Q. What treatment is appropriate for the shoulder problem?

A. Because the infant cannot move the arm normally, the shoulder may become tight when moving in certain directions. Early therapy and a parent home program with gentle daily stretching will minimize this tightness.

If tightness is significant, the physician may recommend surgery to loosen the structures which are restricting motion of the shoulder, releasing the subscapularis muscle and the shoulder capsule. The physician will determine the best technique and best age to perform this surgery.

In many cases, simply improving motion of the shoulder will not be sufficient.

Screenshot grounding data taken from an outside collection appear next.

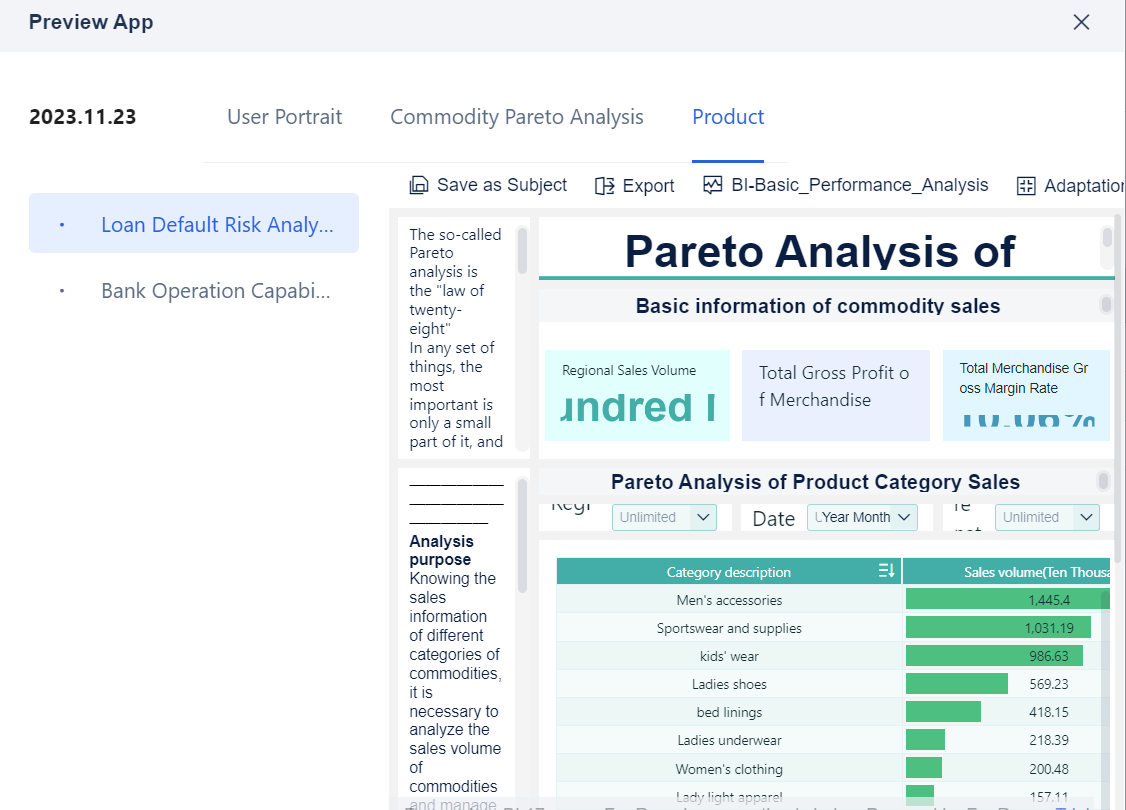
Task: Click the Regional Sales Volume card
Action: coord(637,395)
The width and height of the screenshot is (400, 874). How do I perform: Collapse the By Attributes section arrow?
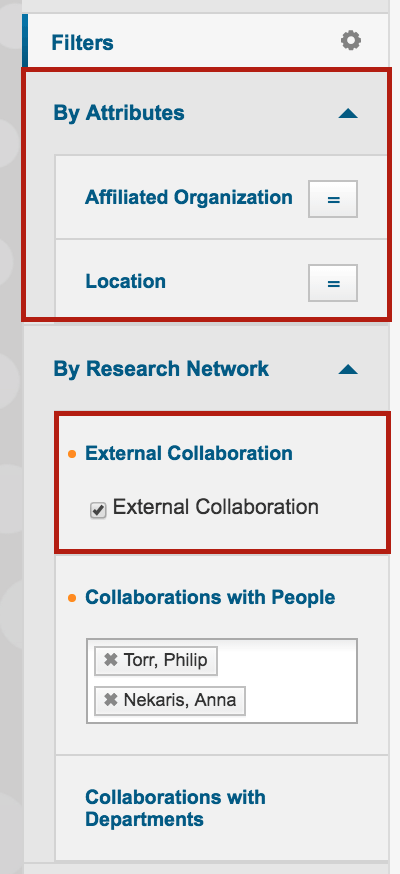click(x=348, y=114)
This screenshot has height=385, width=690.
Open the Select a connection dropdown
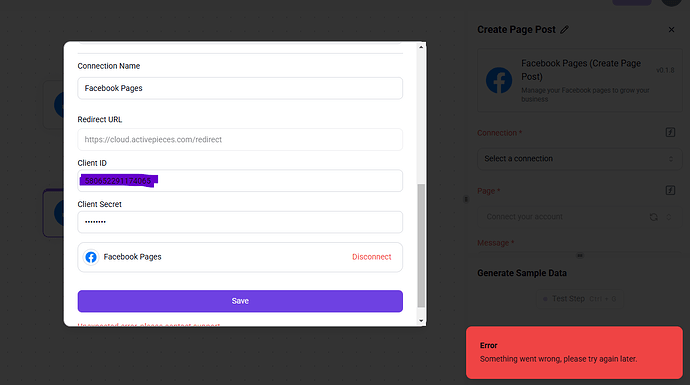(580, 159)
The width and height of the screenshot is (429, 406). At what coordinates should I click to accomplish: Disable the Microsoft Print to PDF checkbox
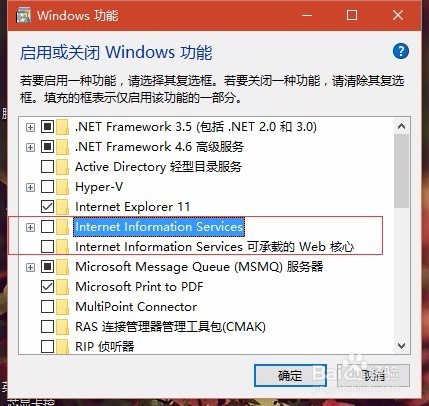pyautogui.click(x=47, y=287)

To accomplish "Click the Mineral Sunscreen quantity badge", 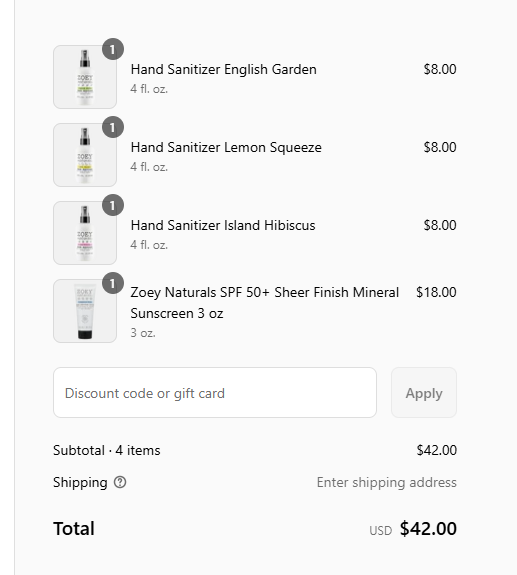I will [113, 283].
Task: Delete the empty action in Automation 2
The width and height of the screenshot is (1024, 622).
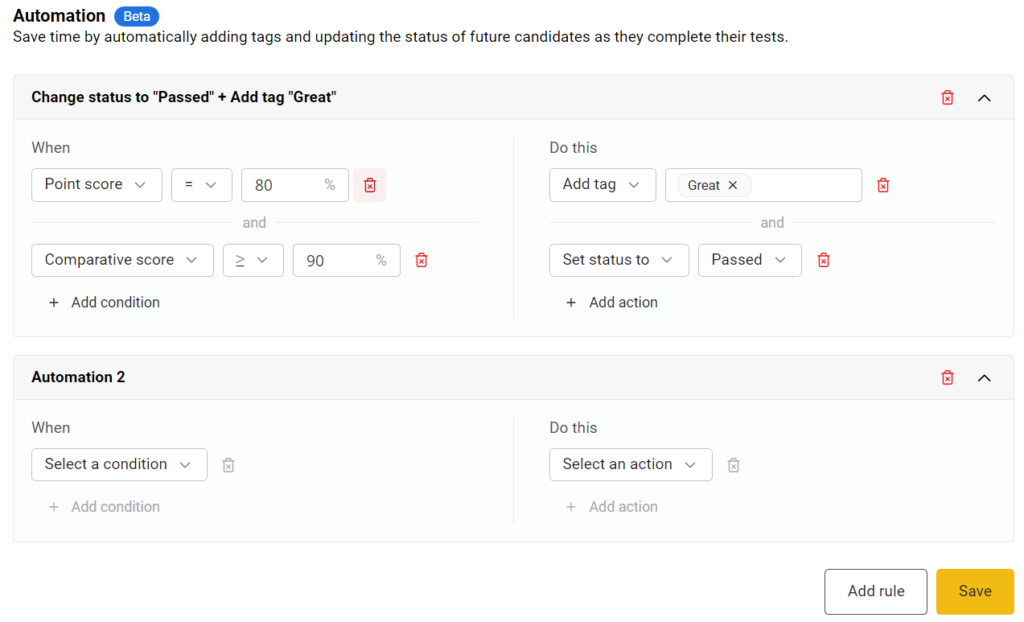Action: (x=733, y=465)
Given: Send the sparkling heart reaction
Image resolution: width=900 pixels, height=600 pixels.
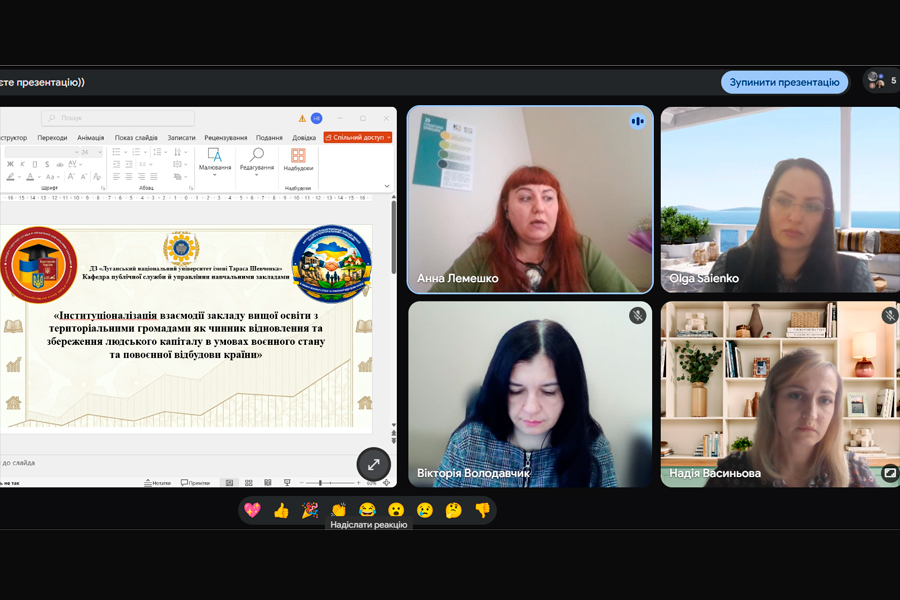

If the child does not have the strength to move his arm though the range of motion available, motion will eventually be lost again. For these patients, a surgery that moves muscles of the shoulder region, which are strong to a new position, replacing a muscle, which is weak, should be considered. Then most common of these surgeries is to transfer the Latissimus dorsi and Teres major muscles from the front of the shoulder to the back to improve external rotation. This surgery is often combined with that to relax the contracted front musculature and capsule.

Following these surgeries, the patient is placed into a special cast to hold the arm in an externally rotated position. Further therapy begins as the cast is removed in stages.

Another shoulder procedure which may be appropriate is called a humeral osteotomy. The goal of this surgery is to redirect the upper arm, resulting in the forearm aiming forward, not tightly across the chest. The patient who may benefit from this surgery is usually an older child or one in which deformity of the shoulder joint has already occurred.

Q. What about the elbow and hand problems?

A. Occasionally, deformities occur in which the elbow does not straighten completely and the hand is turned upward (supinated). These can be partially corrected with surgery to redirect an elbow tendon. The correction is never to achieve normal function, rather to maximize functional abilities of the affected extremity.

Hand deficits are extremely difficult to improve in the patients with brachial plexus palsy, since often there are very few muscles which are working at that level. Treatment is always recommended on a case-by-case basis, due to the unique nature of each problem.